» **Task requirements**:
Transcribe the listing below exactly, leaving nothing out.

» **Entries shown**:
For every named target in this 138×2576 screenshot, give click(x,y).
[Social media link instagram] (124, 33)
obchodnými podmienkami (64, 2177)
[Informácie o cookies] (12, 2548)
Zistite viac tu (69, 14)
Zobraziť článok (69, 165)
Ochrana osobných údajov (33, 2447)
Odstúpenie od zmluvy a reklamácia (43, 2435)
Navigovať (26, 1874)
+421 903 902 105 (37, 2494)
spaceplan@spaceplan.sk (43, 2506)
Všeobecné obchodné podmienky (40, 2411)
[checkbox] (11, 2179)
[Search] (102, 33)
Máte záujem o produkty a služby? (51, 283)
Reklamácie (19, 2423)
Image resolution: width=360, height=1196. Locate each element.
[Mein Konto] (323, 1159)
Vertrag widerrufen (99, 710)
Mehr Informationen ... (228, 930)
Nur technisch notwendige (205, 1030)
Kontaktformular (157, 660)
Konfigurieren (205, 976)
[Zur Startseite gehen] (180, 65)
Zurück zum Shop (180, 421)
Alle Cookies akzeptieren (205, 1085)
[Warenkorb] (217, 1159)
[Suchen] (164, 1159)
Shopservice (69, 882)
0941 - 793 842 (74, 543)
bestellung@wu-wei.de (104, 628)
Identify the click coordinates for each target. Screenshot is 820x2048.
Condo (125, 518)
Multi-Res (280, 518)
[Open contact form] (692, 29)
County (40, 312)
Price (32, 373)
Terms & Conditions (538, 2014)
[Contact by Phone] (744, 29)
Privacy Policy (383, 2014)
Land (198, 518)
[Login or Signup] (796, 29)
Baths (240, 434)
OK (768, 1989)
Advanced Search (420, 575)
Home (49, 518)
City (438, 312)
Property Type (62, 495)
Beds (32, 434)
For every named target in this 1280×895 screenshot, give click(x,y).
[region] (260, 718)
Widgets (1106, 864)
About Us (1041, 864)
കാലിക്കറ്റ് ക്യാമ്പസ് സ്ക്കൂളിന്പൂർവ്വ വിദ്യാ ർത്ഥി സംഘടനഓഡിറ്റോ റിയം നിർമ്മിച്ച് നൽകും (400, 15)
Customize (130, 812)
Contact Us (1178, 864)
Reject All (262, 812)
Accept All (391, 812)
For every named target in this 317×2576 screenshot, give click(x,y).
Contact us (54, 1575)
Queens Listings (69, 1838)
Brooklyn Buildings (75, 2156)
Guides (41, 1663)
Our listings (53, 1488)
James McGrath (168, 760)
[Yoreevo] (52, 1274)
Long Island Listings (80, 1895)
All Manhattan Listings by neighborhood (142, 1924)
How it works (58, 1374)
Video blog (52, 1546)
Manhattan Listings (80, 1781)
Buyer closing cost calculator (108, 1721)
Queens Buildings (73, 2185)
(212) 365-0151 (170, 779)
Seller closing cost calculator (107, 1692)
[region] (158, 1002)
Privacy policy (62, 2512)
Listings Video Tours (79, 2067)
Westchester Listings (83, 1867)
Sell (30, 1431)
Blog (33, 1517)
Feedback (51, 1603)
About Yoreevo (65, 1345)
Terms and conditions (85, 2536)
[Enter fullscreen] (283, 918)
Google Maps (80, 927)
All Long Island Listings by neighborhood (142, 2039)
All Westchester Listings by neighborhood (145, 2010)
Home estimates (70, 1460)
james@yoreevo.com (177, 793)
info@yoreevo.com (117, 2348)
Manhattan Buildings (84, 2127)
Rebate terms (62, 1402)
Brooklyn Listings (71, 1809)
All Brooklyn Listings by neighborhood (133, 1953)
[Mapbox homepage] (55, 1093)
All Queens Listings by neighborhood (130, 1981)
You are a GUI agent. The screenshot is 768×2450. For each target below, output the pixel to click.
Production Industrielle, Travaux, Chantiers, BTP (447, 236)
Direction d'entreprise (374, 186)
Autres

» **Result**:
For every named target in this 138×2576 screenshot, give click(x,y).
[Social media link instagram] (124, 33)
obchodnými podmienkami (64, 2177)
[Informácie o cookies] (12, 2548)
Zistite viac tu (69, 14)
Zobraziť článok (69, 165)
Ochrana osobných údajov (33, 2447)
Odstúpenie od zmluvy a reklamácia (43, 2435)
Navigovať (26, 1874)
+421 903 902 105 (37, 2494)
spaceplan@spaceplan.sk (43, 2506)
Všeobecné obchodné podmienky (40, 2411)
[checkbox] (11, 2179)
[Search] (102, 33)
Máte záujem o produkty a služby? (51, 283)
Reklamácie (19, 2423)
Image resolution: width=360, height=1196. Locate each element.
[Mein Konto] (323, 1159)
Vertrag widerrufen (99, 710)
Mehr Informationen ... (228, 930)
Nur technisch notwendige (205, 1030)
Kontaktformular (157, 660)
Konfigurieren (205, 976)
[Zur Startseite gehen] (180, 65)
Zurück zum Shop (180, 421)
Alle Cookies akzeptieren (205, 1085)
[Warenkorb] (217, 1159)
[Suchen] (164, 1159)
Shopservice (69, 882)
0941 - 793 842 (74, 543)
bestellung@wu-wei.de (104, 628)
Identify the click coordinates for each target. Screenshot is 820x2048.
Condo (125, 518)
Multi-Res (280, 518)
[Open contact form] (692, 29)
County (40, 312)
Price (32, 373)
Terms & Conditions (538, 2014)
[Contact by Phone] (744, 29)
Privacy Policy (383, 2014)
Land (198, 518)
[Login or Signup] (796, 29)
Baths (240, 434)
OK (768, 1989)
Advanced Search (420, 575)
Home (49, 518)
City (438, 312)
Property Type (62, 495)
Beds (32, 434)
For every named target in this 1280×895 screenshot, give click(x,y).
[region] (260, 718)
Widgets (1106, 864)
About Us (1041, 864)
കാലിക്കറ്റ് ക്യാമ്പസ് സ്ക്കൂളിന്പൂർവ്വ വിദ്യാ ർത്ഥി സംഘടനഓഡിറ്റോ റിയം നിർമ്മിച്ച് നൽകും (400, 15)
Customize (130, 812)
Contact Us (1178, 864)
Reject All (262, 812)
Accept All (391, 812)
For every named target in this 317×2576 screenshot, give click(x,y).
Contact us (54, 1575)
Queens Listings (69, 1838)
Brooklyn Buildings (75, 2156)
Guides (41, 1663)
Our listings (53, 1488)
James McGrath (168, 760)
[Yoreevo] (52, 1274)
Long Island Listings (80, 1895)
All Manhattan Listings by neighborhood (142, 1924)
How it works (58, 1374)
Video blog (52, 1546)
Manhattan Listings (80, 1781)
Buyer closing cost calculator (108, 1721)
Queens Buildings (73, 2185)
(212) 365-0151 (170, 779)
Seller closing cost calculator (107, 1692)
[region] (158, 1002)
Privacy policy (62, 2512)
Listings Video Tours (79, 2067)
Westchester Listings (83, 1867)
Sell (30, 1431)
Blog (33, 1517)
Feedback (51, 1603)
About Yoreevo (65, 1345)
Terms and conditions (85, 2536)
[Enter fullscreen] (283, 918)
Google Maps (80, 927)
All Long Island Listings by neighborhood (142, 2039)
All Westchester Listings by neighborhood (145, 2010)
Home estimates (70, 1460)
james@yoreevo.com (177, 793)
info@yoreevo.com (117, 2348)
Manhattan Buildings (84, 2127)
Rebate terms (62, 1402)
Brooklyn Listings (71, 1809)
All Brooklyn Listings by neighborhood (133, 1953)
[Mapbox homepage] (55, 1093)
All Queens Listings by neighborhood (130, 1981)
You are a GUI agent. The screenshot is 768×2450. For each target below, output the pixel to click.
Production Industrielle, Travaux, Chantiers, BTP (447, 236)
Direction d'entreprise (374, 186)
Autres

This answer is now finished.